Let \(J_o\) be the collection of all open intervals in \(\mathbb{R}\): \[J_o=\{(a,b): -\infty \leq a<b \leq \infty\} \cup \{\varnothing\}.\]
Let \(J_{co}\) be the collection of all closed-open intervals in \(\mathbb{R}\): \[J_{co}=\{[a,b): -\infty \leq a<b \leq \infty\} \cup \{\varnothing\}.\]
Let \(J_{oc}\) be the collection of all open-closed intervals in \(\mathbb{R}\): \[J_{oc}=\{(a,b]: -\infty \leq a<b \leq \infty\} \cup \{\varnothing\}.\]

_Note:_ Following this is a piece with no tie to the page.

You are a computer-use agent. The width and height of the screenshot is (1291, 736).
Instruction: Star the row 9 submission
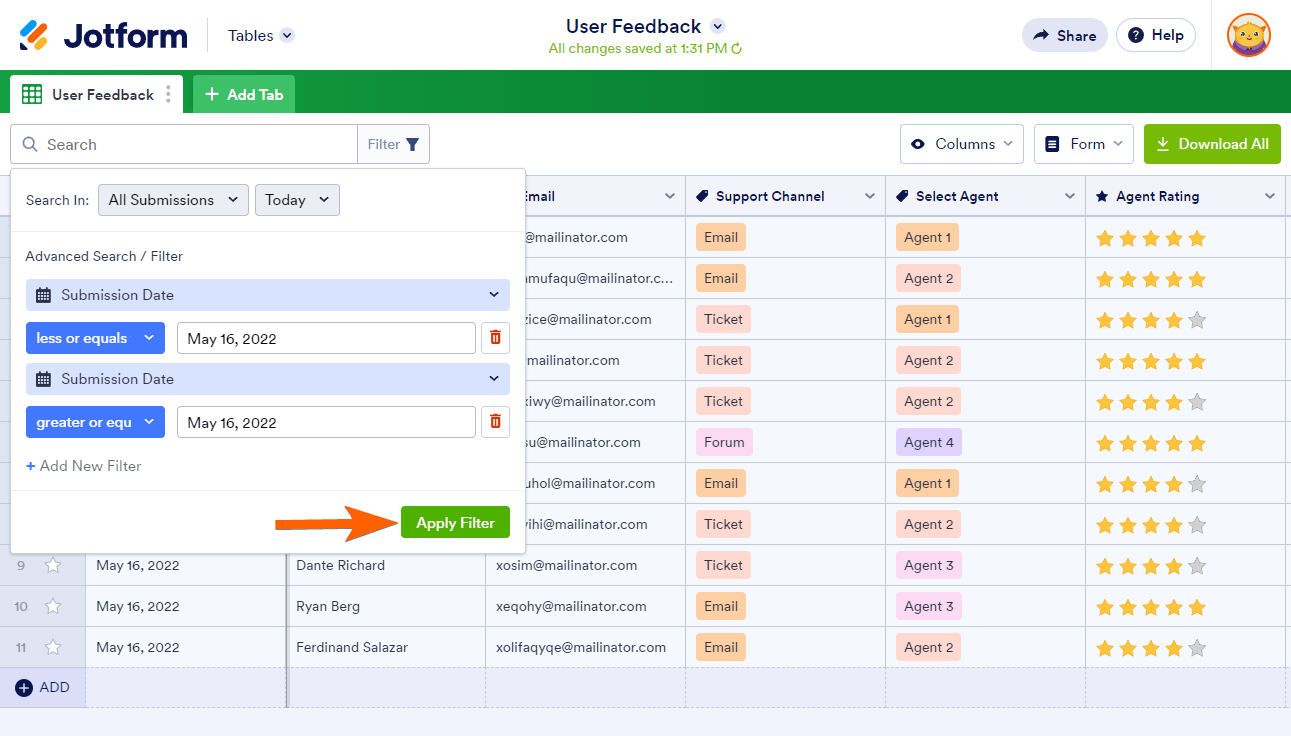[53, 566]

Let \(J_{c}\) be the collection of all closed intervals in \(\mathbb{R}\): \[J_c=\{[a,b]: -\infty \leq a<b \leq \infty\} \cup \{\varnothing\}.\]
Let \(J=J_o \cup J_{oc} \cup J_{co} \cup J_c\) be the collection of all intervals in \(\mathbb{R}\).
\(F\) is increasing, since \(\mu\) is monotone.
\(F\) is right continuous, since \(\bigcap_{n\in\mathbb N} (-\infty, x_n]=(-\infty, x]\) and \[\lim_{n\to \infty}F(x_n)=\lim_{n\to \infty}\mu((-\infty, x_n])=\mu((-\infty, x])=F(x)\] whenever \(x_n\searrow x\) as \(n\to \infty\).
Moreover, if \(-\infty<a<b\le\infty\) then \((-\infty, b]=(-\infty, a]\cup (a, b]\) thus \[\mu((a, b])=F(b)-F(a),\] where \((a, \infty]=(a, \infty)\) and \(F(\infty)=\lim_{x\to \infty}F(x)\).
Our procedure will be to turn this process around and construct a measure \(\mu\) starting from an increasing, right-continuous function \(F\). As a particular case, if \(F(x)=x\) we construct the Lebesgue measure on \(\mathbb R\).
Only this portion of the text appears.